Tuberous sclerosis is a genetic disease, the main manifestations of which are the formation of neuroectodermal tumours, which are very often associated to secondary epilepsy.

To describe the epileptic profile, control, frequency of seizures and effectiveness of treatment in adult patients with tuberous sclerosis.

The study was descriptive and included adult patients (over 14 years of age) with a confirmed diagnosis of tuberous sclerosis. Both the frequency and type of seizures were analysed. A study was conducted to analyse and record the number of different antiepileptic drugs in each patient and the frequency of use of each active ingredient, and the control of seizures and the type of therapy were also included in another comparative study.
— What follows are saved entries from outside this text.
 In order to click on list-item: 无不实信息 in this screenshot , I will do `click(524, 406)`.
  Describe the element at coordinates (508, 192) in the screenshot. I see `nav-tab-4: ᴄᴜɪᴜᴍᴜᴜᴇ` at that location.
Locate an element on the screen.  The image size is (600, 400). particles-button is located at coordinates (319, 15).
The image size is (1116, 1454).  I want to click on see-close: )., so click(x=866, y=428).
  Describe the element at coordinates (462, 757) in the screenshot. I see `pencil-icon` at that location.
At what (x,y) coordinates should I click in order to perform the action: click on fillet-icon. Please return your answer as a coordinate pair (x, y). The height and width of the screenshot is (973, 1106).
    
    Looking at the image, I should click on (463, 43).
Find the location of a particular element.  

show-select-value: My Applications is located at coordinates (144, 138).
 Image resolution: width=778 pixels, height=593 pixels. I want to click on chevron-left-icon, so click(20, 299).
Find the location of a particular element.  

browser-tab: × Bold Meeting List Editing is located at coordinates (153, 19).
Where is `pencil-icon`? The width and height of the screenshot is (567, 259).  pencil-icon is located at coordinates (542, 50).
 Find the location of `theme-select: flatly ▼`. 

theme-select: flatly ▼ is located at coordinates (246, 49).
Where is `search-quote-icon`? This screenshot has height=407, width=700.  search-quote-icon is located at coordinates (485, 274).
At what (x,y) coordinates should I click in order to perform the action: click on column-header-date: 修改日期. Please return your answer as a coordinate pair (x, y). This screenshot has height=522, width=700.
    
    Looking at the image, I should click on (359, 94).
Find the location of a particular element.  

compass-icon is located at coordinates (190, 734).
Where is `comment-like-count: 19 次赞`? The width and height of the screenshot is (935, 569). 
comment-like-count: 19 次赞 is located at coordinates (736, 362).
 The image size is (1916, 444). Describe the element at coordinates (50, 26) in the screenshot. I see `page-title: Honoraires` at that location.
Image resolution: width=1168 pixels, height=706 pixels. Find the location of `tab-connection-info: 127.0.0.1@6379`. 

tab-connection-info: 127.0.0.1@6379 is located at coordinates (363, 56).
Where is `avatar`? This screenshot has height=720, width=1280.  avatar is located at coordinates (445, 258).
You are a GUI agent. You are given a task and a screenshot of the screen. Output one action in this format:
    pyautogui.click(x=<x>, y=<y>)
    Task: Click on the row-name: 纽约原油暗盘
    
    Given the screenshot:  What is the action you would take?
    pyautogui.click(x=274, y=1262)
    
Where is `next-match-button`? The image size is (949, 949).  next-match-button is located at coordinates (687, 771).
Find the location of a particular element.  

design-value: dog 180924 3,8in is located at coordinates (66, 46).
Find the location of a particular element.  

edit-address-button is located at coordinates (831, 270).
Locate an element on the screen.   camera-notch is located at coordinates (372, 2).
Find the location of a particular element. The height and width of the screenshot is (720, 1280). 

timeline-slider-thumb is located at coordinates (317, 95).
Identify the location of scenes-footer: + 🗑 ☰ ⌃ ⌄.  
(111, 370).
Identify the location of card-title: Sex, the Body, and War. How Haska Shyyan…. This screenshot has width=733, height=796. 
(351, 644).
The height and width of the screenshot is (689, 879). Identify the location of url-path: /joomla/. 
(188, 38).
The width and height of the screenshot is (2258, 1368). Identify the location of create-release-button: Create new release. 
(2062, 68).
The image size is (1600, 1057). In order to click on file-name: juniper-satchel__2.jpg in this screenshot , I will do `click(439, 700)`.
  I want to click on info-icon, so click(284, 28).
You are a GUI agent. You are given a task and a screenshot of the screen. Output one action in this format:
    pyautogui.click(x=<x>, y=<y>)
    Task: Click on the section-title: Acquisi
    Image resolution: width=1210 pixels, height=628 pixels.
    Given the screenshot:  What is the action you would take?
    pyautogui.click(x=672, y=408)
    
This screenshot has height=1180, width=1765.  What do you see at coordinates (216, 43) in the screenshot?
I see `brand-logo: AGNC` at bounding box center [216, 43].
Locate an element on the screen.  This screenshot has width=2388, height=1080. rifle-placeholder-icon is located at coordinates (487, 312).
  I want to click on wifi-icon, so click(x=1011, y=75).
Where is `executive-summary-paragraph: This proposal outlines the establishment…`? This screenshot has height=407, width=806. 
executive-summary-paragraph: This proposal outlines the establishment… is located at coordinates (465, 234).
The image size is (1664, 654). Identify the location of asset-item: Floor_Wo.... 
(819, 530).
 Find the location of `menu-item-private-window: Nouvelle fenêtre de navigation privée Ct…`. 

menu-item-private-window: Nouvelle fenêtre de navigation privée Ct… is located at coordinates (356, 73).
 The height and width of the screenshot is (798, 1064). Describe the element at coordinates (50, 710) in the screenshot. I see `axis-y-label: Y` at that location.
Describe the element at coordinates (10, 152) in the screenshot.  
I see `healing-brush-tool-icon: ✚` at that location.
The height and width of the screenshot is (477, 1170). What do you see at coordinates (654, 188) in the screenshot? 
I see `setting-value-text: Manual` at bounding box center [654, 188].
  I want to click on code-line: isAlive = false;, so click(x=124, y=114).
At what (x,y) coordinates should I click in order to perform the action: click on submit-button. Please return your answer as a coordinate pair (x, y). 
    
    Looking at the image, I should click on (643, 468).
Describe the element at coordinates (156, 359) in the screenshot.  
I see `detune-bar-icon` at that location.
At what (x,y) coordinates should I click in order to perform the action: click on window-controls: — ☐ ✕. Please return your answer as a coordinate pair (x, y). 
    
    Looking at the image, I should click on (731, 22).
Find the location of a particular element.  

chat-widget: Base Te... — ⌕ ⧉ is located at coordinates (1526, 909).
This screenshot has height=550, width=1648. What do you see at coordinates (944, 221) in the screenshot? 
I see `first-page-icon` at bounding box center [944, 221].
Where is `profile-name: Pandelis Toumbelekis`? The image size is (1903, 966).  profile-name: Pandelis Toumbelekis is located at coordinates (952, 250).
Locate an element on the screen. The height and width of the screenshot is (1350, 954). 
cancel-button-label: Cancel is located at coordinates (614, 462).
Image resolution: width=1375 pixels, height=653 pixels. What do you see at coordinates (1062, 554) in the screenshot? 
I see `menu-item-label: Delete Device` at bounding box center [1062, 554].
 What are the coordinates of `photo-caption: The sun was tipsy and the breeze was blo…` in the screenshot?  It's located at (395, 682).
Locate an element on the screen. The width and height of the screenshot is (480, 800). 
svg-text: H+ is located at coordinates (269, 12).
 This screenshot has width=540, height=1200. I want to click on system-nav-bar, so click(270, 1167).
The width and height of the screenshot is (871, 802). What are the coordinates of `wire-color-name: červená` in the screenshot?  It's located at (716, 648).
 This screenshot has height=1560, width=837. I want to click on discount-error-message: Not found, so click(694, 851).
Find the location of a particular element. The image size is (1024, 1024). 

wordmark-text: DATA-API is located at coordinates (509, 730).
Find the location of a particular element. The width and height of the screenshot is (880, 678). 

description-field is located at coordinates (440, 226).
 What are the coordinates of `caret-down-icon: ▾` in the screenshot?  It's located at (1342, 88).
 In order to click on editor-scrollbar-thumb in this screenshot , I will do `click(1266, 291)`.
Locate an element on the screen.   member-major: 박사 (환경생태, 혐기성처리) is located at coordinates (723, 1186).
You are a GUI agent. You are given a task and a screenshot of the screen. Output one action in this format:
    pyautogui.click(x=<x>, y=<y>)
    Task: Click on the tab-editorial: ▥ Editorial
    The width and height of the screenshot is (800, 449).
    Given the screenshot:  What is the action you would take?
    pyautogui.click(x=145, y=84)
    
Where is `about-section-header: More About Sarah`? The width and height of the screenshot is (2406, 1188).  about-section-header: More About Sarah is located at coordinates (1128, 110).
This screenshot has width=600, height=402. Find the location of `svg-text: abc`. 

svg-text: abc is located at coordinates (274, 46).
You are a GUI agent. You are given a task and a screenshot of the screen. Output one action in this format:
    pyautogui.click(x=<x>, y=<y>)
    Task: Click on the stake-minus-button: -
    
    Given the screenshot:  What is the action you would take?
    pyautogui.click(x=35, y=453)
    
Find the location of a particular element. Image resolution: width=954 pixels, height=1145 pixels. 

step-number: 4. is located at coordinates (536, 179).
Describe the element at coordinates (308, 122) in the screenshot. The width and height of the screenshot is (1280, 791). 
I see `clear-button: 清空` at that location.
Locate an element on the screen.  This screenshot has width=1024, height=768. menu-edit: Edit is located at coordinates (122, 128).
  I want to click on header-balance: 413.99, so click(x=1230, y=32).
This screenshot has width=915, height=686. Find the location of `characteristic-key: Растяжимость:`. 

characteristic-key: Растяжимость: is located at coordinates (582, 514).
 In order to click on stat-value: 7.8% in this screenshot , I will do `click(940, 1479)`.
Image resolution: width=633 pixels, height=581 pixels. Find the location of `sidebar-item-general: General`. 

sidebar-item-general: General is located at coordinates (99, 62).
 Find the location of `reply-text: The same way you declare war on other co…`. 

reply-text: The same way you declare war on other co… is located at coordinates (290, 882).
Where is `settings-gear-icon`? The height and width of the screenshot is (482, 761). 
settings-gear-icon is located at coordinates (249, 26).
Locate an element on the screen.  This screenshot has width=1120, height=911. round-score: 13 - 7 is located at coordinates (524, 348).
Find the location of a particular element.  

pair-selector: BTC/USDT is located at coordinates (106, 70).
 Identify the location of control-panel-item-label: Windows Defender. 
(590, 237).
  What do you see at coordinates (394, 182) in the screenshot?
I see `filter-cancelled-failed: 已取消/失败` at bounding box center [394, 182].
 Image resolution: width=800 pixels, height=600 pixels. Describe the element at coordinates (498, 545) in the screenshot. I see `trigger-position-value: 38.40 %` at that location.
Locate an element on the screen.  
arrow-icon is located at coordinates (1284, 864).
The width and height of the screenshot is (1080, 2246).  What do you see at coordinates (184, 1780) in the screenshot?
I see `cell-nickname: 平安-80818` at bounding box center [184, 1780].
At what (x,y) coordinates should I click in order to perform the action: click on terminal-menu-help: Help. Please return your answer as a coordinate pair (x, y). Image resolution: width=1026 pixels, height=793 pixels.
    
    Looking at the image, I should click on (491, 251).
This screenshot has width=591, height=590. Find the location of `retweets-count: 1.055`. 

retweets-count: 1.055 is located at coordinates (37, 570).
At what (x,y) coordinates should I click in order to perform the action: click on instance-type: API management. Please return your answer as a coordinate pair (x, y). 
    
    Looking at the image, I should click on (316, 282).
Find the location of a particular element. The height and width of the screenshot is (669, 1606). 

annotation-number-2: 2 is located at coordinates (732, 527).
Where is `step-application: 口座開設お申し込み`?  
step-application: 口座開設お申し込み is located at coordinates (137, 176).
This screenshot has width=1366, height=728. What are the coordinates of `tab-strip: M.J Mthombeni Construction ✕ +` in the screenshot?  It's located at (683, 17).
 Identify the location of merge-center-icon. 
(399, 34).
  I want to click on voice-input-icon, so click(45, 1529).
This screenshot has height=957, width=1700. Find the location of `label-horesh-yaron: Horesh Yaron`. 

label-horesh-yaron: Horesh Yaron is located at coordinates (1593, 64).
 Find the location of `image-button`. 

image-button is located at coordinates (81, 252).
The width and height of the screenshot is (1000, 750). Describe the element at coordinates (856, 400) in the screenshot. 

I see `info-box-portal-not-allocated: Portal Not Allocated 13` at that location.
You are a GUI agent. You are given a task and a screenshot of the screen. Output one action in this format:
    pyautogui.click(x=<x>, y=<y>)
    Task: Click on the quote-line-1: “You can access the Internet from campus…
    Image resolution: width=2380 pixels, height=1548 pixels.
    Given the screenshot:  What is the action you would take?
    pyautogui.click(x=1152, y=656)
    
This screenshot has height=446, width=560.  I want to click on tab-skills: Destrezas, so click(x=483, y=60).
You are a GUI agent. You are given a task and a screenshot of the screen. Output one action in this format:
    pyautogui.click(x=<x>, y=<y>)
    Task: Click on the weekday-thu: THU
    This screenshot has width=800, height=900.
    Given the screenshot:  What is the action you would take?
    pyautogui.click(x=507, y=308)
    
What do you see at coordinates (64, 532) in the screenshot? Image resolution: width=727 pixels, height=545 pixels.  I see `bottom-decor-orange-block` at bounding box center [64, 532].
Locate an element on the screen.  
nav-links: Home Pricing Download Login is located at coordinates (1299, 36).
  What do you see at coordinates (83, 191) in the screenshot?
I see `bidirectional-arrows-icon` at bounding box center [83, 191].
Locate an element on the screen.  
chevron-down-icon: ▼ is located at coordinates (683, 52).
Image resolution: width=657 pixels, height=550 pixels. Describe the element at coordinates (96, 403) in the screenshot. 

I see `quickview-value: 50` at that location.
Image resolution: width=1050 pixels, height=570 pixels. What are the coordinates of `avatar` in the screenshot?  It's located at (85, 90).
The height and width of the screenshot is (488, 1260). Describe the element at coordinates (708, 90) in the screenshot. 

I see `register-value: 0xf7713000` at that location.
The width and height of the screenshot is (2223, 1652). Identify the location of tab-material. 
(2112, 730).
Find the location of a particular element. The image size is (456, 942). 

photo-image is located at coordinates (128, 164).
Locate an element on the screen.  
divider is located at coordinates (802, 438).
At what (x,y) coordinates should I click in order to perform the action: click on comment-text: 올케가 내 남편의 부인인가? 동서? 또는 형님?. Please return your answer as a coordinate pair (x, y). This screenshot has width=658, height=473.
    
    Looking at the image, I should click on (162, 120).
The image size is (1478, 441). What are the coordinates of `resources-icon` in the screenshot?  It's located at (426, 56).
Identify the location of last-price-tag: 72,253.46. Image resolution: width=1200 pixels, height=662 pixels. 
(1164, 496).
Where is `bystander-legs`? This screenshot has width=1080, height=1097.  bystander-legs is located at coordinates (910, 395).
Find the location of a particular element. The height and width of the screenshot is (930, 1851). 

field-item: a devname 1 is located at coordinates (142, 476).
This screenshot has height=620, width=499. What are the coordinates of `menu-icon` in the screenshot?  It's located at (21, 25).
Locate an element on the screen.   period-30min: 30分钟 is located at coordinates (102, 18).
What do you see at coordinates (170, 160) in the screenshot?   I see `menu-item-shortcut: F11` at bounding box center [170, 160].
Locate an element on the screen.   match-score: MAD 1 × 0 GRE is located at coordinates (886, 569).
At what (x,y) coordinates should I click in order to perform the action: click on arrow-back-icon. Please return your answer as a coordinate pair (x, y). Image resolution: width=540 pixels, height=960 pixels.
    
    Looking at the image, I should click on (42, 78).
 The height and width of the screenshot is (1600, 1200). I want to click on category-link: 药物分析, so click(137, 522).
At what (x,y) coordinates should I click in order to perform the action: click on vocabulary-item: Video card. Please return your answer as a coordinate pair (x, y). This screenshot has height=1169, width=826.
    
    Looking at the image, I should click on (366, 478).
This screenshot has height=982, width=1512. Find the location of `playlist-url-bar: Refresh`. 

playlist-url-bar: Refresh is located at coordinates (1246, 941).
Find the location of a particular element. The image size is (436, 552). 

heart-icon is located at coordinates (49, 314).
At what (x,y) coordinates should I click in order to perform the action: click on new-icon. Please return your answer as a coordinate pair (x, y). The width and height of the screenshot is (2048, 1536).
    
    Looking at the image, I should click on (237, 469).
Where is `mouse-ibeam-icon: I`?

Of a total of 19 adults who were studied, 16 of them (84%) had epileptic seizures. Results showed that 44%, 25% and 31% of them presented full control of seizures, sporadic seizures and frequent seizures, respectively. A certain frequency of focal, general and both types of seizures existed in 38%, 6% and 25%, respectively. Likewise, 38%, 44% and 19% of them were under treatment with antiepileptic drugs in monotherapy, bitherapy and tritherapy, respectively. Overall, the most commonly consumed drug was levetiracetam, followed by carbamazepine and valproic acid. In monotherapy the most common was carbamazepine, with a higher proportion of full control.

Epilepsy in tuberous sclerosis is relatively benign and an acceptable degree of control is achieved in most cases with a number of the antiepileptic drugs recommended in the treatment guidelines. In our series, we observed stability of involvement and there was no progression to a malignant status. The small number of individuals in the sample limits the study, but the proportions of treatment effectiveness are seen to be similar to those observed in another series published in the literature.